Extrait
Have you ever Killed a Bear or Becoming Jamila, 2013 - 2014
Vidéo numérique HD, 16/9, couleur, son, arabe sous-titré français
25 min 25 s
En 2011, Marwa Arsanios débute le projet Al-Hilal, qui rassemble plusieurs travaux conçus à partir d’une relecture et d’une manipulation d’éléments formels et rhétoriques tirés du magazine culturel égyptien du même nom. Elle observe en particulier des numéros des années 1950 et 1960, faisant la promotion du modèle socialiste et moderniste de Gamal Abdel Nasser [1]. La vidéo Have You Ever Killed a Bear, or Becoming Jamila fait partie de ce projet. Son point de départ est l’analyse dans Al-Hilal des nombreuses références et images consacrées aux soldates algériennes de la guerre d’indépendance (1954-1962), et en particulier à Djamila Bouhired, la célèbre combattante du Front de Libération National (FLN) [2].

Liste des tâches
1. Quelle combattante du FLN l'extrait sur la vidéo de Marwa Arsanios mentionne-t-il en particulier ?
2. Reprenez l'extrait sur la vidéo de Marwa Arsanios là où il s'arrête.
Les items constituent un matériau à part, sans lien avec l'extrait sur la vidéo de Marwa Arsanios.

Lignes de données

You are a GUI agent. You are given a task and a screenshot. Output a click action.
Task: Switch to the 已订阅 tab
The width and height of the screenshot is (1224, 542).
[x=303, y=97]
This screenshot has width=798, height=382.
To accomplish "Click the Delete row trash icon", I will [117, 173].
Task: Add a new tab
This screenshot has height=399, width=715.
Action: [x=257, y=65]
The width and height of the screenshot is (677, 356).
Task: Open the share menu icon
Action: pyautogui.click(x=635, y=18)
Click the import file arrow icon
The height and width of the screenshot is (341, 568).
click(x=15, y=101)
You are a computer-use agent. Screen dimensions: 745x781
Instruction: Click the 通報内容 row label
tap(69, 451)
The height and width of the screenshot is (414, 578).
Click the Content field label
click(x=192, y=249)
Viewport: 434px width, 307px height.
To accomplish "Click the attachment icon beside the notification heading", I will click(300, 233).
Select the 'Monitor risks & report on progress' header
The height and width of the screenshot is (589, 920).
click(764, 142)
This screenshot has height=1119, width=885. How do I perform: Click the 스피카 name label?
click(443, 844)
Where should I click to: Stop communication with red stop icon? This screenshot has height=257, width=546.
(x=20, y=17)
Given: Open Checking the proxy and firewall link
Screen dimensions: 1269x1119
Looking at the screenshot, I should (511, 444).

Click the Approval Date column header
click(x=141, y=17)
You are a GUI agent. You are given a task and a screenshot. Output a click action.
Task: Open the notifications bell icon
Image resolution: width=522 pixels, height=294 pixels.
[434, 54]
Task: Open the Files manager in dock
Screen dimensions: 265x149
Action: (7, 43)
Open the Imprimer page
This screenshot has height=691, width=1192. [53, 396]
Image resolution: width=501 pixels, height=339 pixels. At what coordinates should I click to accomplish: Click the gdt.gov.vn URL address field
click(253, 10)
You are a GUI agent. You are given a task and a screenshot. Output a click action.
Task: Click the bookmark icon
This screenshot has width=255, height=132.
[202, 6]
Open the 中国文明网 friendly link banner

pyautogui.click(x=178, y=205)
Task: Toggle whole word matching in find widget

Réponses fournies
1. Djamila Bouhired.

2.
Dans Have You Ever Killed a Bear, or Becoming Jamila, Marwa Arsanios tente de mettre au jour les mécanismes qui ont fait de Djamila Bouhired une icône des luttes pour l’indépendance. Elle passe pour cela par un décryptage minutieux de l’iconographie et du langage d’Al-Hilal : les occurrences du mot « femme » dans les titres d’articles sont recensées et récitées [3] ; les pages affichant des figures féminines sont montrées par une jeune femme qui les porte devant son visage, tels des masques [4], puis imitées lorsqu’elle pointe son index face à la caméra, mimant les pistolets des soldates imprimées sur les couvertures [5]. Cette jeune femme est une actrice, elle se prépare à incarner Djamila Bouhired dans un remake du film La Bataille d’Alger de Gillo Pontecorvo (1966) ; c’est donc en se confrontant aux représentations de la combattante algérienne au cinéma que Marwa Arsanios poursuit son enquête. Les gestes, les répliques de l’actrice, cadrée le plus souvent en plan rapproché, alternent avec des scènes du film d’origine dont la musique accompagne l’ensemble de la vidéo. « Encore un de ces films » [6], s’exaspère la voix off en arabe littéraire, faisant référence à la profusion d’images et de récits sur Djamila Bouhired [7], qui a participé à substituer à la figure historique un personnage de fiction. En rejouant l’histoire de Djamila Bouhired, et en produisant une nouvelle itération du personnage, Marwa Arsanios ne fait pas qu’éclairer la fabrique de l’icône, elle y contribue en toute conscience. Cela est d’autant plus vrai qu’avant d’être une vidéo, Have You Ever Killed a Bear, or Becoming Jamila a été conçu comme une performance, parfois interprétée par Marwa Arsanios elle-même [8].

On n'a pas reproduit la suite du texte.